Séoul rompt avec sa traditionnelle neutralité sur le dossier du Sahara occidental. Dans un geste diplomatique significatif, la Corée du Sud a officiellement salué les « efforts sérieux et crédibles » du Maroc pour parvenir à une résolution du conflit, soutenant ainsi implicitement le plan d’autonomie proposé par Rabat aux Nations Unies en 2007. Ce changement de position, analysé par l’Institut pour le Développement des Sociétés Humaines (IDUHS), un think tank espagnol basé à Barcelone, marque un tournant majeur dans les relations bilatérales et introduit de nouvelles dynamiques géopolitiques.
Dans un rapport publié le 19 mai et intitulé « L’axe Rabat-Séoul : un nouveau pacte stratégique autour du Sahara à portée mondiale », l’IDUHS souligne que les relations entre le Maroc et la Corée du Sud se sont considérablement renforcées ces dernières années. Cette intensification s’inscrit dans une stratégie plus large des deux pays visant à étendre leur influence dans des régions géographiques clés. La Corée du Sud, un acteur économique et technologique majeur en Asie de l’Est, cherche activement à consolider sa présence sur le continent africain.
Une reconnaissance stratégique aux multiples facettes
La décision de Séoul de s’aligner plus explicitement sur l’approche marocaine, bien que formulée dans le langage diplomatique habituel (en « prenant note » du plan et en saluant les efforts « sérieux et crédibles »), représente une approbation politique qui rompt avec l’équilibre précédent. Cette position s’aligne sur les paramètres fixés par la résolution 1754 du Conseil de sécurité de l’ONU, adoptée le 30 avril 2007, qui appelait à une solution négociée et réaliste, marquant déjà une rupture avec les appels précédents à un référendum d’autodétermination. Aujourd’hui, plus de 113 pays soutiennent officiellement le plan d’autonomie marocain.

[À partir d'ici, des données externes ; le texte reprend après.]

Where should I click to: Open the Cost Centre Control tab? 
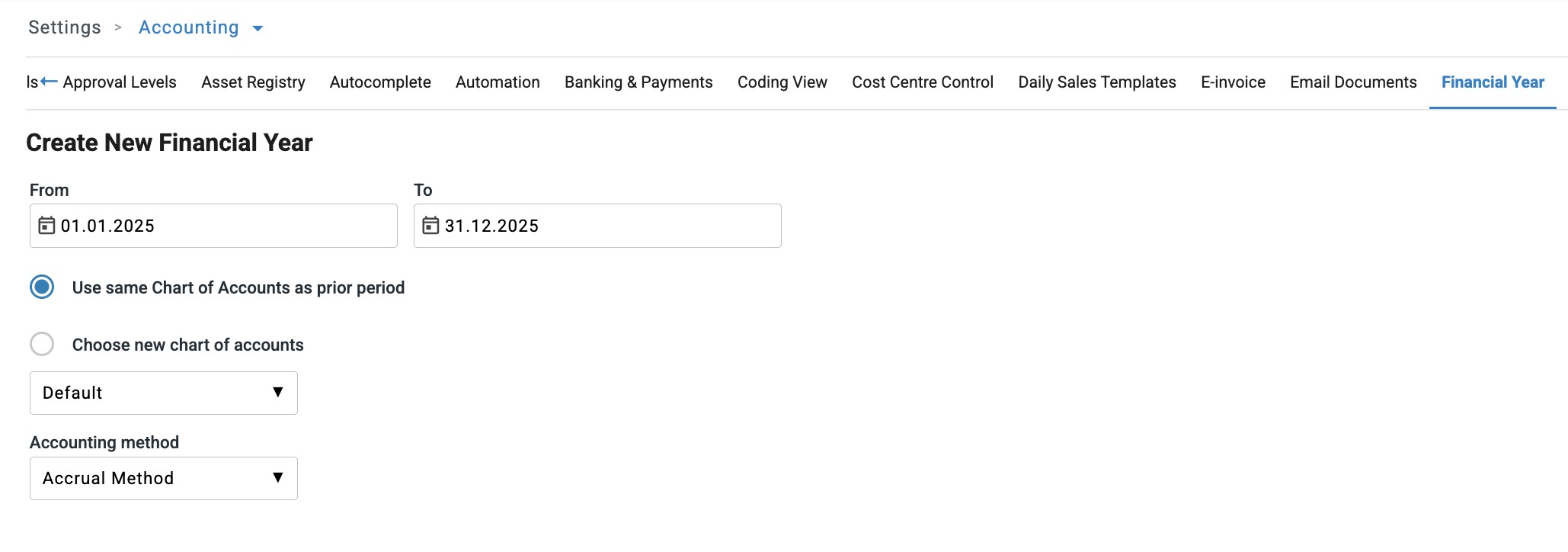click(923, 82)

Les motivations de la Corée du Sud sont multiples. Consciente de la concurrence géopolitique croissante en Afrique entre acteurs traditionnels (France, États-Unis) et émergents (Chine, Turquie, Russie), Séoul cherche à renforcer ses relations avec des partenaires considérés comme stables, proactifs et stratégiquement positionnés. Le Maroc répond parfaitement à ces critères : il jouit d’une stabilité institutionnelle, mène une diplomatie active en Afrique et dans le monde arabe, et constitue une plateforme logistique clé grâce à sa proximité avec l’Europe et son influence en Afrique subsaharienne.
Une relation bilatérale en plein essor
Ce soutien diplomatique s’inscrit dans un contexte de dynamisme accru des relations économiques et politiques entre Rabat et Séoul. En 2024, le volume total des échanges commerciaux entre les deux nations a atteint environ 550 millions de dollars, et des discussions exploratoires pour un Accord de Partenariat Économique (APE) ont été lancées en juin 2024. Des visites de haut niveau, comme celles du ministre délégué marocain chargé de l’Investissement en novembre 2024 et du ministre de l’Industrie et du Commerce en avril 2025, attestent de cet engagement mutuel.

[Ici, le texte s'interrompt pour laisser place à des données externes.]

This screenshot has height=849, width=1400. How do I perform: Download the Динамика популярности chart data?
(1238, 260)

En février 2025, Hyundai Rotem a signé un contrat historique de 1,5 milliard d’euros avec l’Office National des Chemins de Fer (ONCF) du Maroc pour la fourniture de 110 trains, illustrant la confiance mutuelle et le potentiel de cette alliance. De plus, des entreprises coréennes dans des secteurs clés comme les batteries, la défense et la construction navale explorent activement les opportunités sur le marché marocain. La Corée du Sud a également exclu le Front Polisario du Sommet Corée-Afrique 2024 à Séoul, un signal fort de réalignement.
Ce tournant stratégique de la Corée du Sud renforce non seulement la position du Maroc sur la scène internationale concernant le dossier du Sahara, mais ouvre également de nouvelles voies de coopération fructueuse entre deux nations en quête d’influence et de développement mutuel.